O estudo é um modelo de ciência ruim. É constatado que, entre 1990 e 1997, nos EUA, 515 crianças de menos de 2 anos morreram na cama de adultos.
Destas, 394 foram estranguladas e sufocadas por lençóis e cobertores ou por algum ornamento da cama. As outras 121 foram esmagadas pelos adultos que dormiam com elas. Esses números, aparentemente apavorantes, levam a presidente da comissão a declarar peremptoriamente: "O único lugar seguro para crianças dormirem é um berço que tenha os padrões de segurança e tenha um colchão bastante firme e bem-ajustado".
Como muitos psicanalistas, eu prefiro que os nenês não durmam na cama com os pais. Poderia portanto ficar satisfeito com o dito estudo, mas a debilidade científica da pesquisa é intolerável. Os números apresentados são valores absolutos, sem significação por não serem comparados nem sequer com os números globais de nascimentos, mortes e assassinatos de nenês.
Por exemplo, nos EUA, a cada ano morrem 2.700 nenês de morte repentina não explicada (SIDS - Sudden Infant Death Syndrome), a grande maioria deles morre dormindo sem um adulto por perto -provavelmente dormindo com os pais estariam bem mais seguros.
Ou então os pesquisadores se esqueceram de todo parâmetro secundário: será que é perigoso dormir com pais ou dormir com pais bêbados e drogados?
Apesar dessas falhas evidentes, a "pesquisa" encontrou a credulidade entusiasta da comissão de defesa do consumidor e, se não esbarrasse com jornalistas estraga-prazeres, teria encontrado a credulidade global -chegando sem dúvida até o Brasil.
Por que estaríamos dispostos a engolir essa história?
A questão de dormir ou não com as crianças, em nossa cultura, é um lugar de contradição: uma escolha difícil. Por um lado, idealizamos a independência do nenê, futuro indivíduo, e portanto consideramos importante expô-lo cedo à solidão ventosa do vasto mundo. Por outro, valorizamos nossos rebentos ao ponto de querer guardá-los para sempre sob nossas asas protetoras.

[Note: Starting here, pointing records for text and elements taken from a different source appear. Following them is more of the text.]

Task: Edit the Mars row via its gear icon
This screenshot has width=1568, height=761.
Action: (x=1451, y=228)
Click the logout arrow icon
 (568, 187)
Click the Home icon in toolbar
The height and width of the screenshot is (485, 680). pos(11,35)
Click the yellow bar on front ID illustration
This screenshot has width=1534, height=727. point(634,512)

A decisão entre berço e cama dos pais acarreta quase sempre alguma culpa, justamente por ser em última instância uma escolha subjetiva: desde o casal que quer mesmo colocar o nenê no meio para marido e mulher permanecerem afastados um do outro até o casal que isola as portas para não escutar nem o choro de fome.

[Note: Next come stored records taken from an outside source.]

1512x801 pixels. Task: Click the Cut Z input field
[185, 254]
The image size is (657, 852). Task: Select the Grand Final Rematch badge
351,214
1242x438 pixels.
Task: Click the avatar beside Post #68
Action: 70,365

Qualquer escolha diz no mínimo o que queremos para e com nossos filhos.
Ora, a pesquisa em questão nos libera da tarefa de nos interrogarmos e de optarmos: enfim, numa matéria tão delicada, sabemos o que fazer. Seguiremos a "ciência". Que descanso! Não precisamos decidir sobre nada!
Nossa cultura passou de um mundo regrado pelas certezas morais tradicionais ao exercício inquietante da liberdade. Ora, graças à ciência conseguimos recuperar certezas parecidas com as antigas e isso aparentemente sem nos submetermos a nada e a ninguém. Pois a ciência é coisa nossa, fruto de nossa razão. Tanto faz que às vezes ela acabe defendendo os interesses de alguma Nestlé: o que importa é que ela resolva e decida cabeludas questões subjetivas segundo critérios objetivos.
Os valores por ela invocados são reais, fisiológicos: sobreviver, ficar saudável -valores, em suma, acima de nossas preocupações, idéias e emoções particulares.
Por isso mantemos um convite aberto para qualquer semblante de ciência invadir nosso cotidiano e impor a nossas vidas uma divícia de regras que podemos adotar sem dilemas éticos. Nossa modernidade, em suma, cansada de liberdade, está disposta a aceitar o lixo da ciência como breviário moral.